Choisir le gouvernement le plus impopulaire de l'histoire de la Ve République comme porte-drapeau de la voiture électrique, en voilà une drôle d'idée ! Pourquoi pas forcer Manuel Valls à manger cinq fruits et légumes par jour ? Ou imposer un cours de zumba quotidien à François Hollande ? Un projet d'autant plus crétin qu'il prévoit que ces autos seront cantonnées aux déplacements parisiens. Si l'idée est de faire comprendre que la voiture branchée est réservée aux bobos parisiens et aux centres-villes, c'est réussi.

A croire qu'il y a un complot secret pour que la voiture électrique soit le prochain naufrage industriel français.Prenez Renault qui a investi en elle des milliards et une bonne partie de son image. Au lancement de la Zoé, petite surprise : alors que le losange communiquait depuis des mois sur son chargeur caméléon capable d'ingurgiter tout type de courant, on découvre qu'il est impossible de la brancher sur une prise ordinaire, même en 16 A. Seule solution, une borne publique ou une wall box, cette borne de recharge individuelle que l'on aura pris soin d'installer à domicile moyennant un billet de 1 000 €. Décourageant car mille euros, c'est l'économie de carburant que l'acheteur d'une électrique avec location de batterie peut espérer en deux ou trois ans… Sans oublier que faute de pouvoir se recharger n'importe où, pas question d'exploiter les 160 km d'autonomie réelle de la petite : c'est 160 km aller-retour et donc un rayon d'action de 80 km. Il a fallu près d'un an pour que le constructeur consente à ajouter en option le câble et le boîtier électronique qui permettent de refaire le plein de kilowatts chez Tata Huguette. Près d'un an et une rallonge de 500 €…

Autre décision aberrante, celle toute récente d'accorder une surprime de 3 700 € pour l'achat d'une électrique à ceux qui mettront à la casse un diesel de plus de treize ans. Avec, pour condition, qu'ils habitent une ville bénéficiant d'un « Plan de protection de l'atmosphère ». Pas n'importe quelle ville donc ; dans la courte liste des PPA, on trouve Paris, Grenoble ou Dax (!), mais pas Lille, Clermont-Ferrand ni Amiens. Additionné à la prime déjà existante de 6 300 €, cela fait 10 000 € de cadeau pour le citadin aisé qui se piquera de rouler "zéro émission".

• [MATÉRIEL FOURNI]

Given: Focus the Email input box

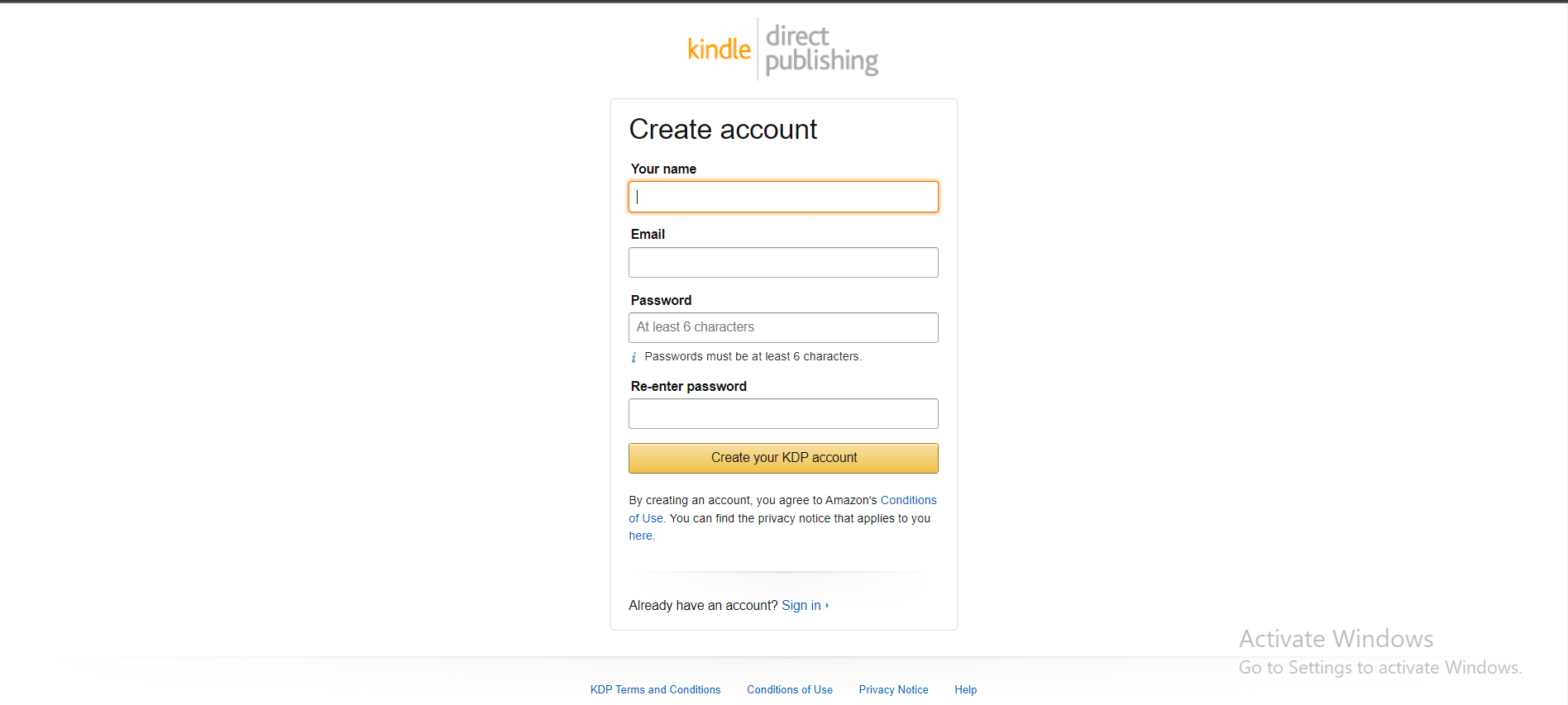Looking at the screenshot, I should click(x=782, y=262).
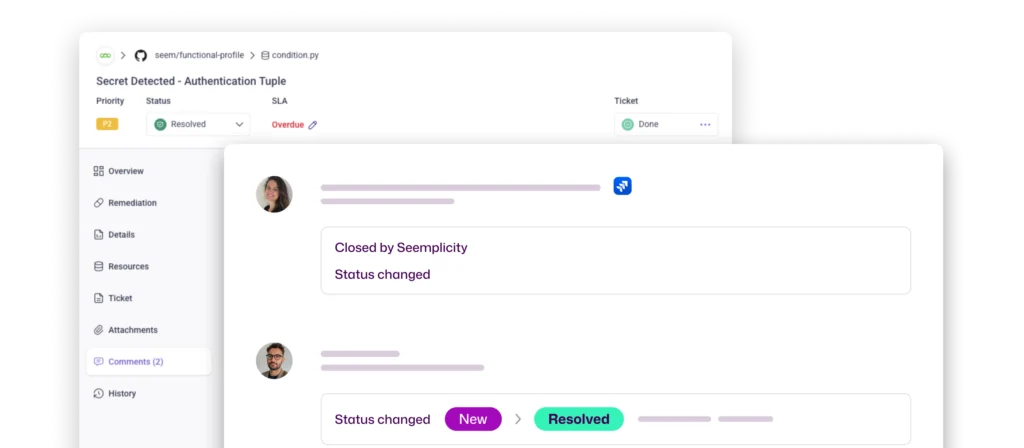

• [CONSIGNES]
1. D'après le texte sur la voiture électrique, à combien s'élève la surprime accordée pour l'achat d'une électrique à ceux qui mettent à la casse un diesel de plus de treize ans ?
2. Poursuivez le texte sur la voiture électrique à la suite de sa dernière phrase.

• [RÉPONSES PAR CONSIGNE]
1. La surprime s'élève à 3 700 €.

2.
Dix mille euros payés avec nos impôts pour un résultat aberrant qui consiste à permettre d'amortir une électrique en roulant très peu, voire quasiment pas puisqu’avec la surprime, la Renault Zoé sera 3 000 euros moins chère que la moins chère des Clio.

Alors que la logique commande à l'inverse de convertir ceux qui roulent beaucoup, ces innombrables automobilistes logés loin de leur travail, qui abattent leurs 100 ou 140 kilomètres quotidiens pour venir turbiner en ville avec la deuxième ou troisième voiture du ménage qui ne leur sert qu'à ça.

Eux auraient tout intérêt à adopter une électrique, ils la rentabiliseraient à la fois économiquement et écologiquement. Et parce qu'ils habitent très souvent en pavillon, raison pour laquelle ils se sont éloignés des cités, et que leur auto a par conséquent facilement accès au 240 volts, ils n'ont aucun besoin de ce réseau de bornes de recharge rapide à 10 000 ou 20 000 € pièce dont Ségolène Royal veut couvrir la France moyennant quelques milliards d'euros.

Pour se décider à adopter l'électrique, ces ménages "économiquement contraints" - comme on dit aujourd'hui des presque pauvres - ont davantage besoin qu'on leur subventionne la quasi indispensable wall box, laquelle coûte à peu près le quinzième du tarif d'une borne publique.

Et au fait, ces forçats de la bagnole, ces Français d'au-delà de la périphérie, ils aimeraient bien aussi que l'Etat ne laisse pas tomber les quelques milliers de petites stations-service rurales qui s'apprêtent à fermer, faute de pouvoir financer la mise aux dernières normes sécuritaires et environnementales de leurs pompes et cuves.

Vous ne saviez pas ? Alors que l'Etat s'apprête à investir au moins 5 milliards d'euros (le montant de l'addition ne sera connu qu'à la fin) pour permettre à 0,5 % des acheteurs de voitures neuves de faire le plein, il vient d'économiser trois minables millions d'euros en se désengageant du financement du Comité professionnel de la distribution de carburants, l'instance qui aide les exploitants de petites stations-service à se mettre en conformité. Ces vingt dernières années, le nombre de stations-service est passé de 22 000 à 6 000. Y en a-t-il encore trop ? Mettre la cambrousse à cours de SP 95 et de gazole, c'est la nouvelle tactique pour promouvoir l'électrique ?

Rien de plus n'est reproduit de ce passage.